ORDER AND MEMORANDUM OF DECISION

BRODY, District Judge.

This declaratory judgment action arises out of Plaintiffs’, United States Fidelity and Guaranty Company and Commercial Union Insurance Company, refusal to indemnify Defendant Gerard Goodwin for damages he owes Defendant Dale Henderson Logging, Inc. (Henderson) for wrongfully cutting trees on Henderson’s property in violation of 14 M.R.S.A. §§ 7552 and 7552-A. Plaintiffs ask the Court to declare the rights of the parties as follows: (1) The damages Goodwin owes Henderson pursuant to 14 M.R.S.A. §§ 7552 are not covered under the “Property Damage” provisions of the comprehensive general liability insurance policies Plaintiffs executed with Goodwin (Counts I, II, and III); (2) the double damages Goodwin owes Henderson pursuant to 14 M.R.S.A. § 7552-A are in fact punitive damages that are not covered by the policies (Count IV); (3) the damages assessed against Goodwin for costs of regenerating Henderson’s property are remedial costs for which there is no right to indemnification (Count V); and (4) 'if Plaintiffs are required to indemnify Goodwin for the above damages, Plaintiffs are entitled to contribution from Goodwin (Count VI).
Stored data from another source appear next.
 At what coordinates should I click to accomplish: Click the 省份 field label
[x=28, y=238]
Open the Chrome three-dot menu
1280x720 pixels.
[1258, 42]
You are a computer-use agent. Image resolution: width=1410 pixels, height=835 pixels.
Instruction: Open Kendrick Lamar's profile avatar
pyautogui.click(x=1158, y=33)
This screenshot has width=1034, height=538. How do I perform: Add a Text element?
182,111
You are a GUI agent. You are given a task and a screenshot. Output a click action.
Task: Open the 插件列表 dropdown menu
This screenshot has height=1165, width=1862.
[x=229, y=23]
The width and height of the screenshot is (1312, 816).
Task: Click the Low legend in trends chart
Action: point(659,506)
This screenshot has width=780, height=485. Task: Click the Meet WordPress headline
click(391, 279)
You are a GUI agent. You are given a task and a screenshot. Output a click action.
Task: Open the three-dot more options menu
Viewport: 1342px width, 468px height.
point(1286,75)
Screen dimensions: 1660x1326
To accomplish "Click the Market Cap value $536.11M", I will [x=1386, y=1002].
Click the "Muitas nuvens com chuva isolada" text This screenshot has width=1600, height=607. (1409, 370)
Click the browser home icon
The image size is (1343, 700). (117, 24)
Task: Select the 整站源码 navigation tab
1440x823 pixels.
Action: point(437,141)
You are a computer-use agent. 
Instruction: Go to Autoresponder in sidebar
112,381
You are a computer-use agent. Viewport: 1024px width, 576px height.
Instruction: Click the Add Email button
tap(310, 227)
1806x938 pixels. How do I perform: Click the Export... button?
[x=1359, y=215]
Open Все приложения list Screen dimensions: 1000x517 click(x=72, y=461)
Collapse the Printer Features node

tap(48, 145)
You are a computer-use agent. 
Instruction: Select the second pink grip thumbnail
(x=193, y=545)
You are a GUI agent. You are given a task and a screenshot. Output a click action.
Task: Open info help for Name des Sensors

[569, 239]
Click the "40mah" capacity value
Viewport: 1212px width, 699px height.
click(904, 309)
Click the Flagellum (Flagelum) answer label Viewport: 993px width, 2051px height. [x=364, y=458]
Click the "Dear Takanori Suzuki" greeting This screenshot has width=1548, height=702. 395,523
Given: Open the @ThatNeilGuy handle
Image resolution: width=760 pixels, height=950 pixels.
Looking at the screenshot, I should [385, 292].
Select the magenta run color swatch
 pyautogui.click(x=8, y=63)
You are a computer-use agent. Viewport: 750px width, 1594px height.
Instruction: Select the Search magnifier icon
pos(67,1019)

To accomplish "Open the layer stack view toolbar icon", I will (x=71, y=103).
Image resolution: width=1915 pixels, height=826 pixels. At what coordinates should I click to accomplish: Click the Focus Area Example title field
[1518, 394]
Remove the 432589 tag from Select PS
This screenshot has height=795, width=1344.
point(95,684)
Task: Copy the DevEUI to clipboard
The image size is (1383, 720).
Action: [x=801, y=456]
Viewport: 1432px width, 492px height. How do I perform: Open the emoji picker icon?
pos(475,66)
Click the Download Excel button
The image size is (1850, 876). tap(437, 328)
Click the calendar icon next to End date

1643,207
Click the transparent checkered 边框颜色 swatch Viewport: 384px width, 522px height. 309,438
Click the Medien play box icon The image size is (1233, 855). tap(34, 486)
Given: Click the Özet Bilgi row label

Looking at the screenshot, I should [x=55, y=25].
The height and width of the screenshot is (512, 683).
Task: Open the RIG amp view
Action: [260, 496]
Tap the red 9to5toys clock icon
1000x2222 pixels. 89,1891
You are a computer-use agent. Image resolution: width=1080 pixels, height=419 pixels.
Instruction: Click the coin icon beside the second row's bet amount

Defendants filed a Motion for Partial Summary Judgment as to Counts I, II, III, and IV. Plaintiffs filed a Motion for Partial Summary Judgment as to Counts IV and V. For the reasons set forth below, the Court denies Defendants’ Motion as to Counts I, II, and III, and declines to address Defendants’ Motion as to Count IV. The Court declines to address Plaintiffs’ Motion as to Count IV, but denies Plaintiffs’ Motion as to Count V.

I. SUMMARY JUDGMENT

Summary judgment is appropriate in the absence of a genuine issue as to any material fact and the moving party is entitled to judgment as a matter of law. Fed.R.Civ.P. 56(c). An issue is genuine for these purposes if “the evidence is such that a reasonable jury could return a verdict for the nonmoving party.” Anderson v. Liberty Lobby, Inc., 477 U.S. 242, 248, 106 S.Ct. 2505, 2510, 91 L.Ed.2d 202 (1986). A material fact is one that has “the potential to affect the outcome of the suit under applicable law.” Nereida-Gonzalez v. Tirado-Delgado, 990 F.2d 701, 703 (1st Cir. 1993). The Court views the record in the light most favorable to the nonmoving party. See McCarthy v. Northwest Airlines, Inc., 56 F.3d 313, 315 (1st Cir.1995).

II. BACKGROUND

Commercial Union Insurance Company provided Goodwin with commercial general liability insurance coverage from February 17, 1993, through February 17, 1995. United States Fidelity and Guaranty Company provided almost identical coverage to Goodwin from February 17, 1991, through February 17,1993. 1

In 1994 Henderson filed a complaint against Goodwin in Maine Superior Court. Henderson’s amended complaint alleged the following: Count I, Goodwin had trespassed on Henderson’s land and removed timber without permission, in violation of 14 M.R.S.A. § 7552;, Count II, Goodwin’s trespass and cutting were done knowingly and willfully, so as to warrant the award of treble damages pursuant to 14 M.R.S.A. § 7552; and Count III, Goodwin had failed to mark clearly his boundary before he authorized the cutting of timber on his own property, permitting the award of double damages against Goodwin under 14 M.R.S.A. § 7552-A. Plaintiffs defended Goodwin with a full reservation of rights. .Goodwin and Henderson agreed to submit the matter to a referee for determination of factual and legal issues. Before their hearing with the referee, Henderson and Goodwin agreed that Good *26 win would admit liability as to Counts I and III, but that judgment would be entered against Henderson as to Count II.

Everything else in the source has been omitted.